Skate cabarets and broom hockey were among the events on deck for the first few carnivals, when organizers flooded the Terrace to create a makeshift ice rink. The Central Ski Association hosted an official championship meet each year — and if Madison snow was in short supply, more was shipped in on railroad boxcars from northern Wisconsin.
Those were the days when much of the student body could fit into one large building for an all-school dance — but as the university’s population rapidly expanded in the decades since, the carnival itself has kept pace, adding new activities and developing twists on old ones to keep students engaged.
Now cohosted by Hoofers, Recreational Sports, and the Wisconsin Union, last winter’s carnival boasted a broomball tournament, a make-your-own-kite event, nighttime fireworks over Lake Mendota, and human bowling, with students sitting in inflatable tubes that sail across the ice to knock over giant inflatable bowling pins.

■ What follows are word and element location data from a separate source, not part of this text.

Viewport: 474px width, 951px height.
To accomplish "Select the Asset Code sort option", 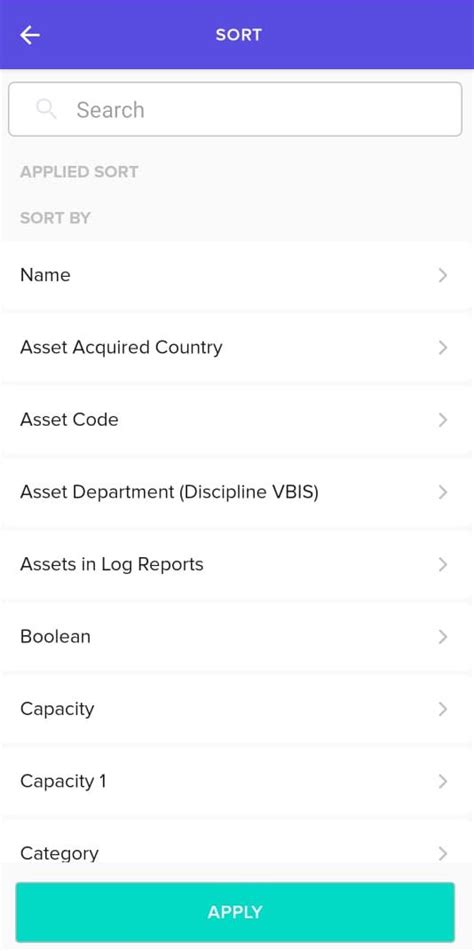I will (x=69, y=419).
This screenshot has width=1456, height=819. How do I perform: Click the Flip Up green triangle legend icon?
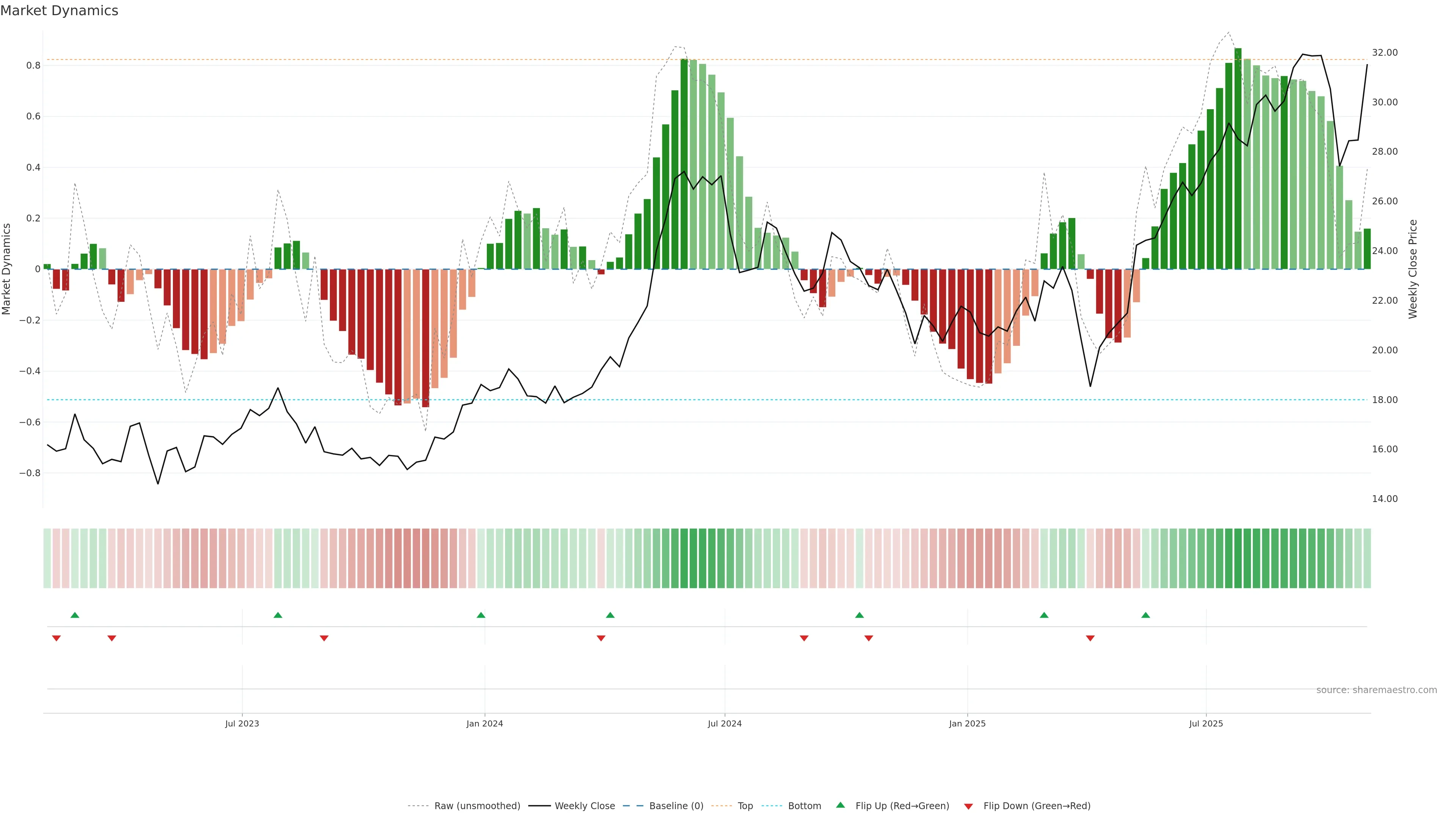coord(840,805)
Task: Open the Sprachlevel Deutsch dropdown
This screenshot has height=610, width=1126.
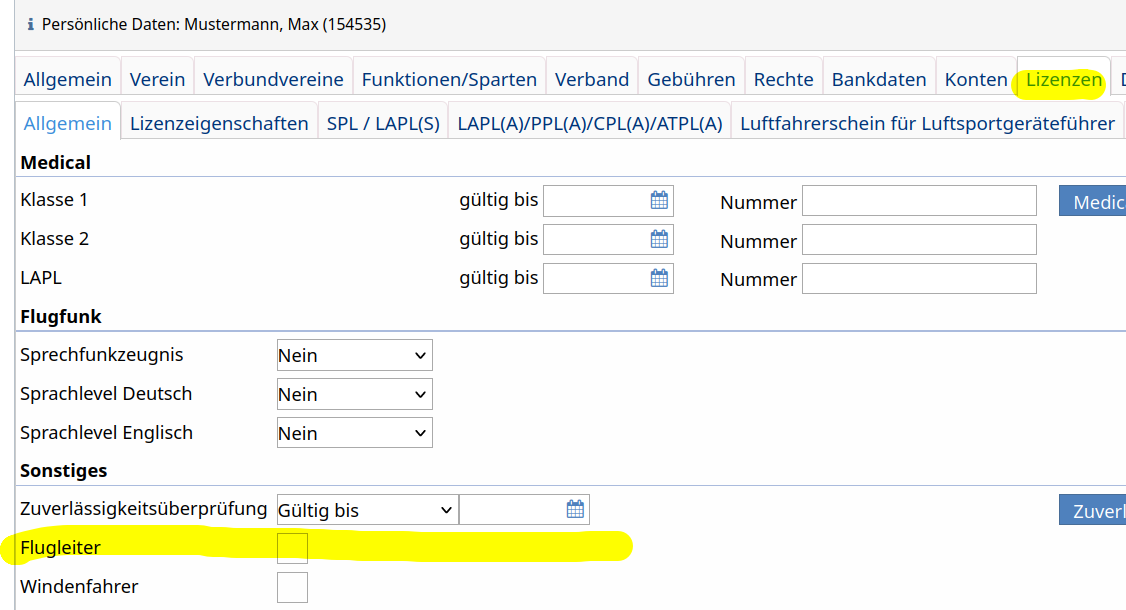Action: coord(354,394)
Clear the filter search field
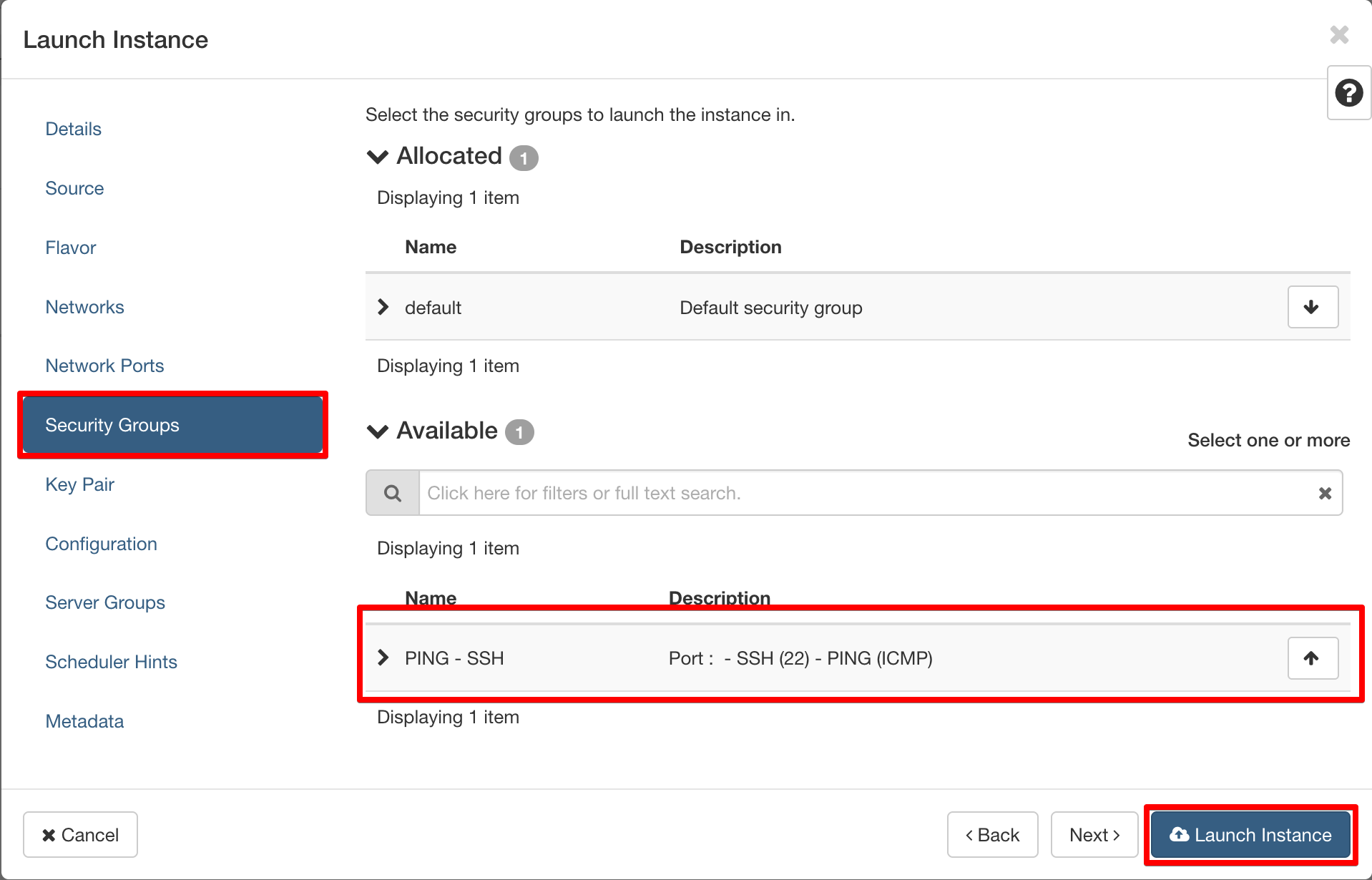The image size is (1372, 880). pos(1325,493)
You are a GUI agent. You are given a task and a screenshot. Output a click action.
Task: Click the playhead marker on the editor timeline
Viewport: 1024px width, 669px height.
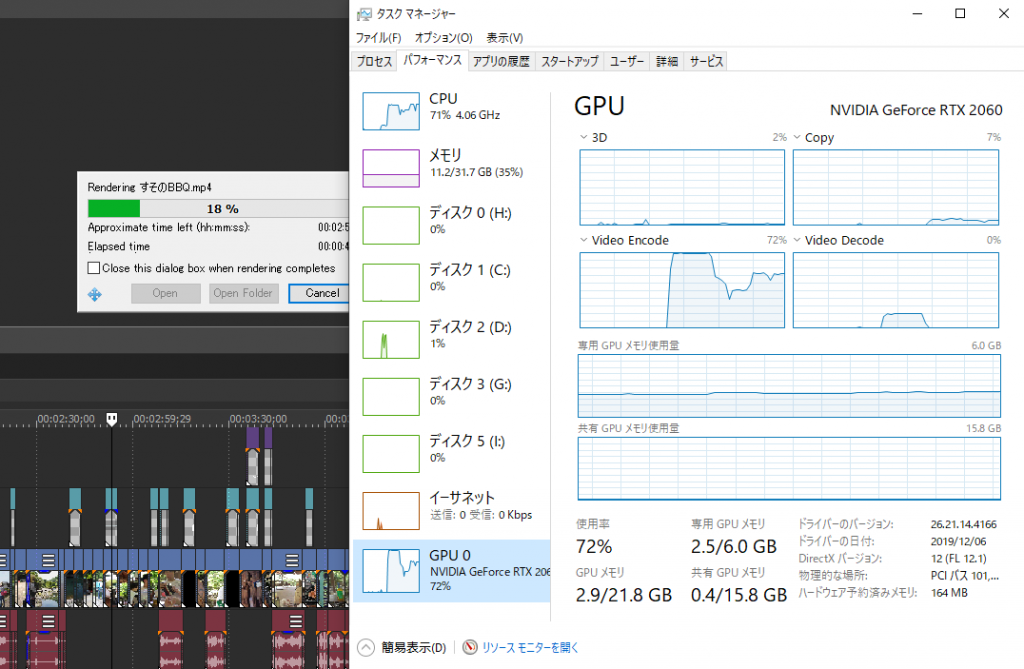point(111,418)
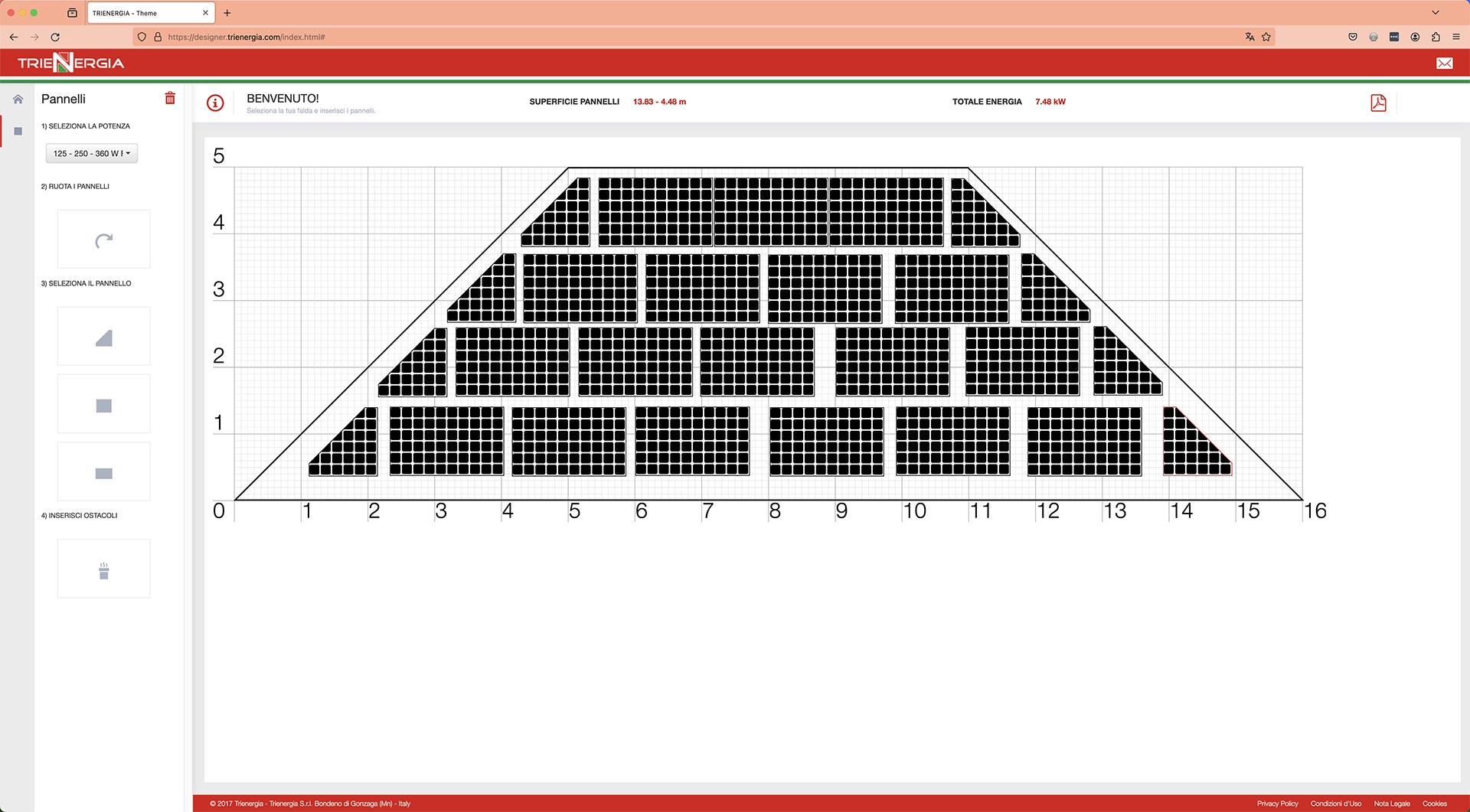Click the Cookies footer link
Image resolution: width=1470 pixels, height=812 pixels.
tap(1434, 804)
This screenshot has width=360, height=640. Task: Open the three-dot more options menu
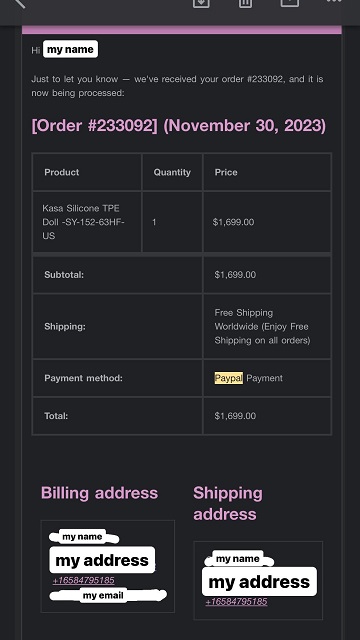[x=334, y=1]
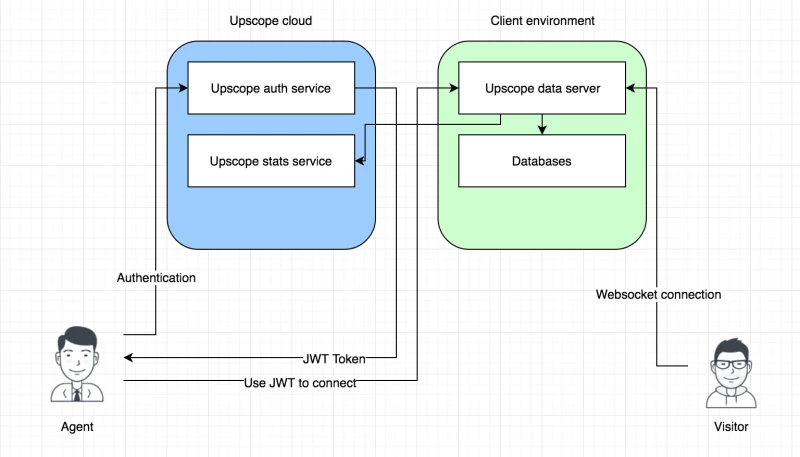Select the Upscope auth service box
Image resolution: width=800 pixels, height=457 pixels.
tap(270, 88)
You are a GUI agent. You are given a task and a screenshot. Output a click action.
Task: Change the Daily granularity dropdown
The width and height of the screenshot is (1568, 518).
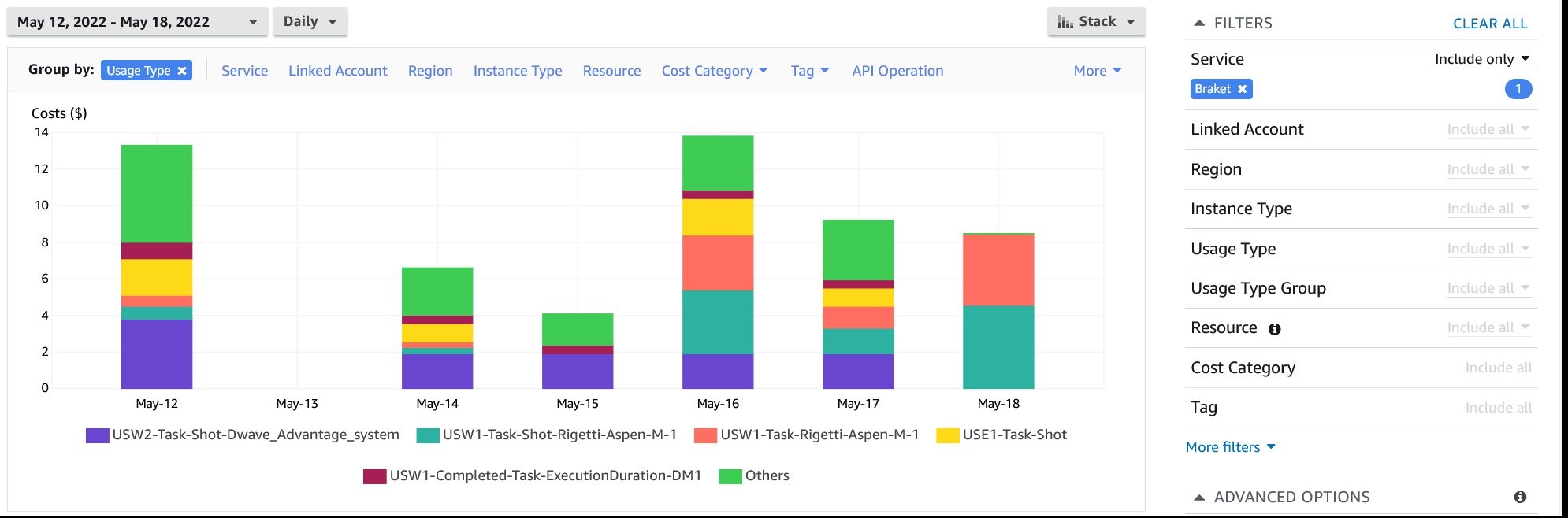pyautogui.click(x=310, y=22)
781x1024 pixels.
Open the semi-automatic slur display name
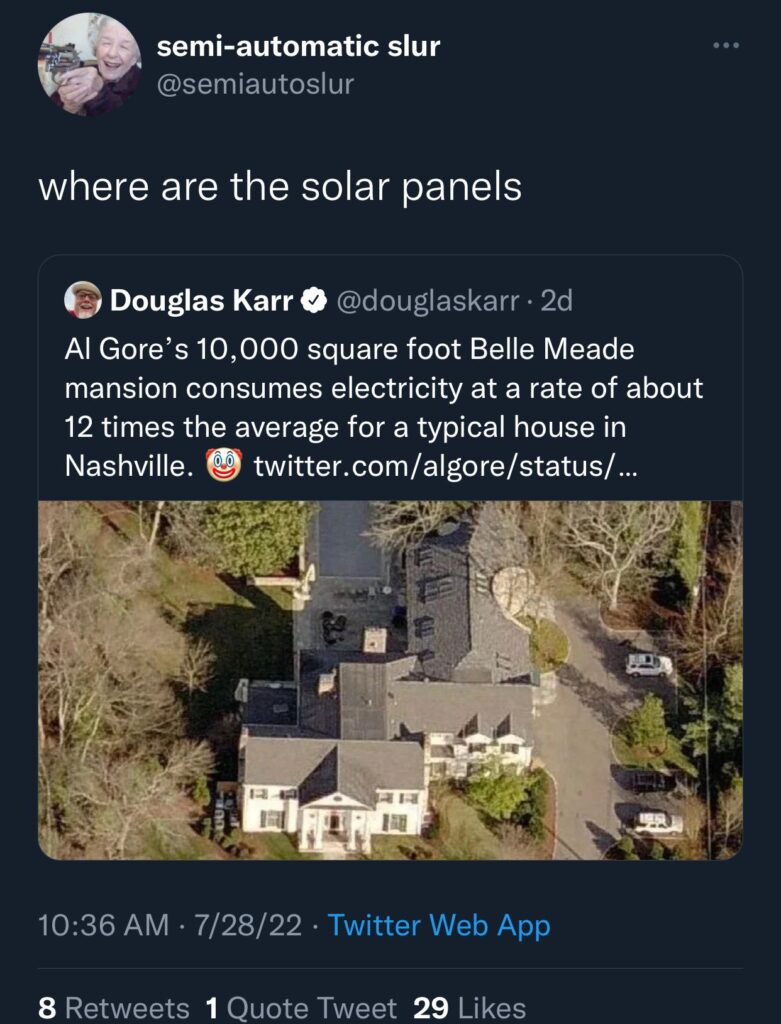298,46
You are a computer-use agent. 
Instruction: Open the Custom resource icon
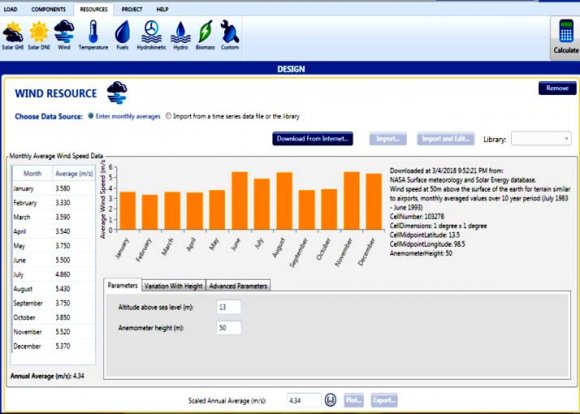tap(230, 35)
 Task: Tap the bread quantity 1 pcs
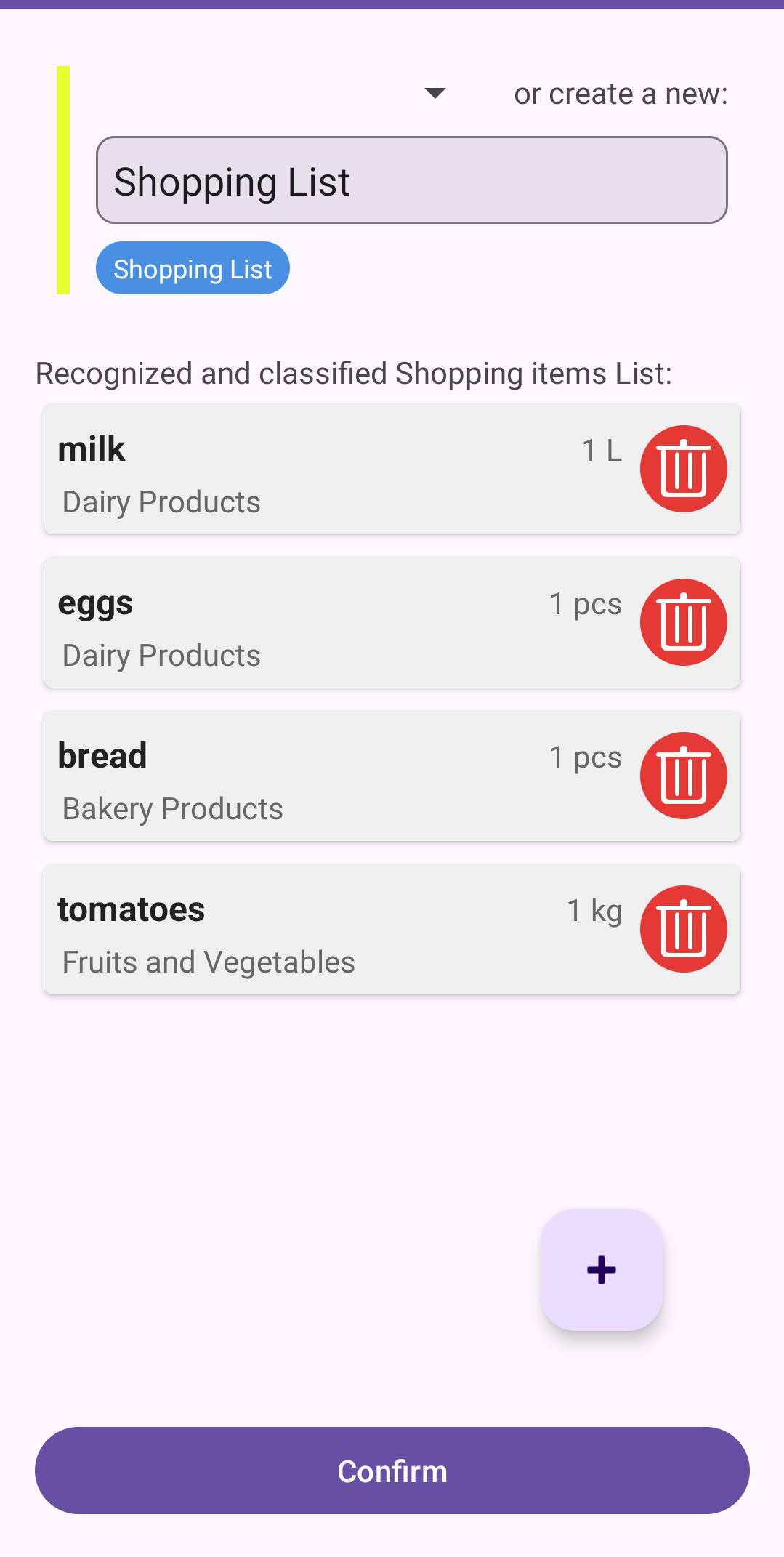[x=586, y=757]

And in a nod to the carnival’s beginnings, Hoofer Ski and Snowboard Club hosts the annual Rail Jam, where several hundred students gather at the top of Observatory Hill to cheer on classmates who attempt daring tricks on a ski jump.
“The goal of Winter Carnival has always been to encourage everybody to go out and have fun in the winter,” says Yiqun Ma x’19, who organized last year’s event for Hoofers.
Ma says he hopes to push the envelope further for carnivals to come and experiment with activities that were “not possible logistically or technologically back in the day,” such as hosting a live concert on the ice.
But no matter the decade, Winter Carnival provides a yearly excuse to bundle up — maybe don a cozy red Wisconsin hat — and go play outside.